_WHAT THE TASK ASKS_.
Repeat the entries below exactly. Begin with the first line and end with the line that contains "You are a computer-use agent.".

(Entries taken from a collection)
□ □ □ □ □
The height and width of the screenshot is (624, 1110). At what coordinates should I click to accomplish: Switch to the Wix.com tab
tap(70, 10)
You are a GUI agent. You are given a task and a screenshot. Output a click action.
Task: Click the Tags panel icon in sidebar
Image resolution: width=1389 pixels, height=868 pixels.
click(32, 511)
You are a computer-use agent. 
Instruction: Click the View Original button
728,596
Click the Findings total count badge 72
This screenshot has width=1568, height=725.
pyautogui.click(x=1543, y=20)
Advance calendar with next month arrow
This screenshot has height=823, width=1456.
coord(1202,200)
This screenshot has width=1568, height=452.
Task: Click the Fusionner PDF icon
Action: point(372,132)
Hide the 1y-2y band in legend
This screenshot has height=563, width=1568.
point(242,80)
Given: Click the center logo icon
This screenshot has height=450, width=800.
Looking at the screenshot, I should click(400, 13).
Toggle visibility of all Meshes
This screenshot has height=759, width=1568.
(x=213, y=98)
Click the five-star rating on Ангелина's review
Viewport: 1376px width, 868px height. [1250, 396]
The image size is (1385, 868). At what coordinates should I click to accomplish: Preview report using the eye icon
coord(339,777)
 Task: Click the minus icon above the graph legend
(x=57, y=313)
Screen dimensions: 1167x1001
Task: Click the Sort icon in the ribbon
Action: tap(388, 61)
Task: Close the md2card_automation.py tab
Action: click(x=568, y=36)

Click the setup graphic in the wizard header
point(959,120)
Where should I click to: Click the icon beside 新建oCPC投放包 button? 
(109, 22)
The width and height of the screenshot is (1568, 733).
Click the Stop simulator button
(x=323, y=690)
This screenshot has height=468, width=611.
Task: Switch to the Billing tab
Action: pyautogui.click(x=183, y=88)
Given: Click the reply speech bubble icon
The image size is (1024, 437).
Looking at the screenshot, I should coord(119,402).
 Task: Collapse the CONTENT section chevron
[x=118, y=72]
□ □ □ □ □
_SOLUTION_.
The height and width of the screenshot is (624, 1110). At what coordinates should I click to accomplish: Switch to the Wix.com tab
tap(70, 10)
You are a GUI agent. You are given a task and a screenshot. Output a click action.
Task: Click the Tags panel icon in sidebar
Image resolution: width=1389 pixels, height=868 pixels.
click(32, 511)
You are a computer-use agent. 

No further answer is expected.